Sony verklagte 23-jährigen Halveraner

- Symbolbild dpa

Halver -  Von den Größenordnungen war es ein Kampf Goliath gegen David, der jetzt im Amtsgericht Lüdenscheid ausgefochten wurde. Der Elektronikkonzern Sony hatte eine Rechtsanwaltskanzlei beauftragt, gegen einen Informatiker aus Halver Strafanzeige zu stellen.

Von Thomas Krumm

Der 23-Jährige sollte einen angeblich gestohlenen Prototypen einer neuen Spielkonsole unrechtmäßig erworben und weiterverkauft haben.

Der Vorwurf lautete auf Hehlerei. „Das passt nur mit einer gewissen Schieflage auf das Problem“, stellte Richter Thomas Kabus nach dem vorläufigen Abschluss des Verfahrens fest. Es gehe bei der Auseinandersetzung vor allem um urheber- und lizenzrechtliche Fragen. Und die seien vor einem Zivilgericht wohl besser aufgehoben.

Der Angeklagte erklärte, was passiert war: Als Informatiker habe er ein Interesse daran, neu entwickelte Spielkonsolen, die als interne Entwicklungsmodelle normalerweise im Elektronikkonzern verbleiben, zu testen.
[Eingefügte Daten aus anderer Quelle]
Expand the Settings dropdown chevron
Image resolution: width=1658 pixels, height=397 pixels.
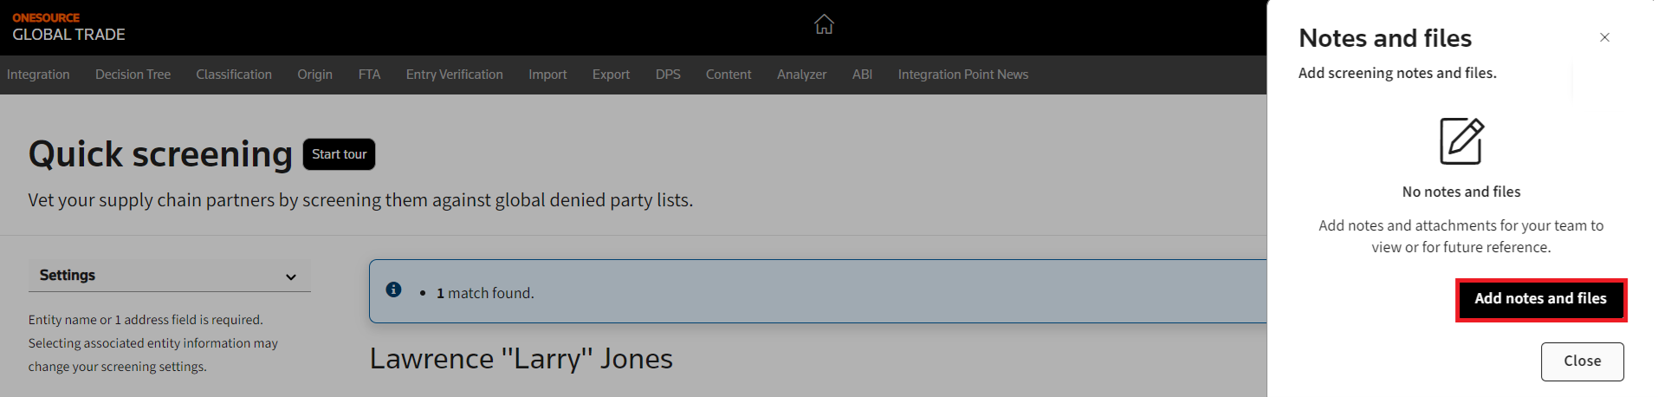[291, 277]
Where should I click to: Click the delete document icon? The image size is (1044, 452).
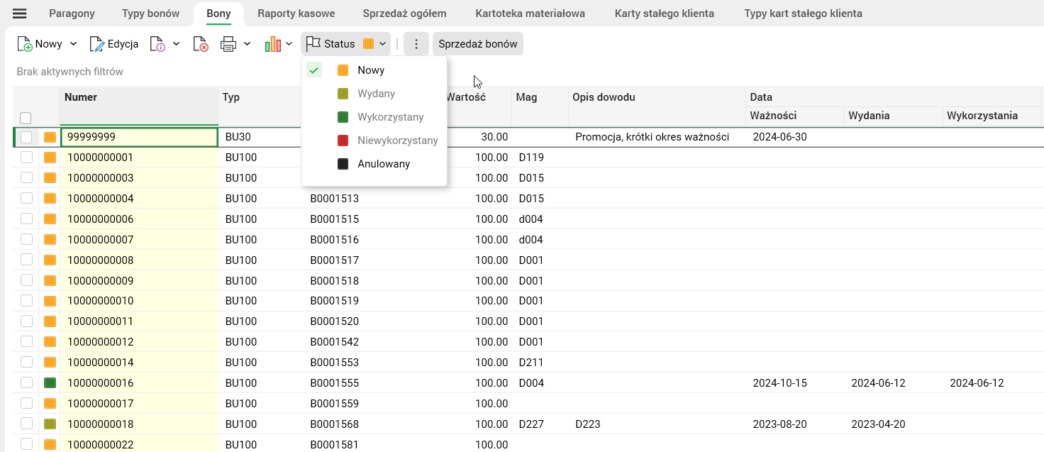[x=200, y=44]
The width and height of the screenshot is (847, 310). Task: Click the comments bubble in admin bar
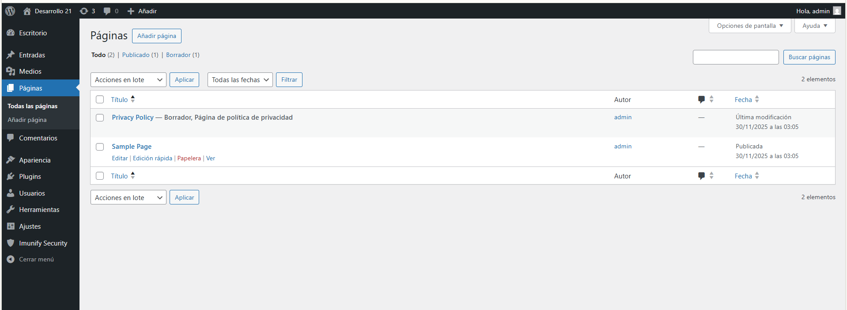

Zu diesem Zweck habe er das strittige Gerät, das in einem Internet-Chat angeboten worden sei, zum Preis von 500 Euro erworben. „Für mich war das ein normales arbeitstechnisches Gerät.“

Als freiberuflicher Informatiker hatte er im Jahre 2008/2009 sogar Kontakt zum Unternehmen Sony Online Entertainment unterhalten, und von diesem im Rahmen eines Auftrags die Berechtigung bekommen, Sicherheitslücken aufzudecken und Sicherheitstests durchzuführen.

„In meinem normalen Beruf bin ich mit denselben Aufgaben beschäftigt“, erklärte der Angeklagte. Neben diesen Tätigkeiten war der junge Mann jedoch als Blogger im Netz aktiv, wo er auch die Ergebnisse seiner Forschungen an Spielkonsolen veröffentlichte: „Normale Kunden haben ein Interesse daran, nicht freigegebene Funktionen ihrer Geräte zu nutzen.“

In einer Erklärung stellten Sonys Rechtsanwälte hingegen den – aus Sicht des Unternehmens – unrechtmäßigen Erwerb des Prototyps in den Mittelpunkt: „Er ist nicht der unschuldige gutgläubige Junge von nebenan“, ließ das Unternehmen das Gericht wissen. Angesichts des geringen Kaufpreises von 500 Euro habe dem Angeklagten bewusst sein müssen, „dass das Gerät gestohlen gewesen sein muss“. Dafür gab es allerdings keinen Beweis.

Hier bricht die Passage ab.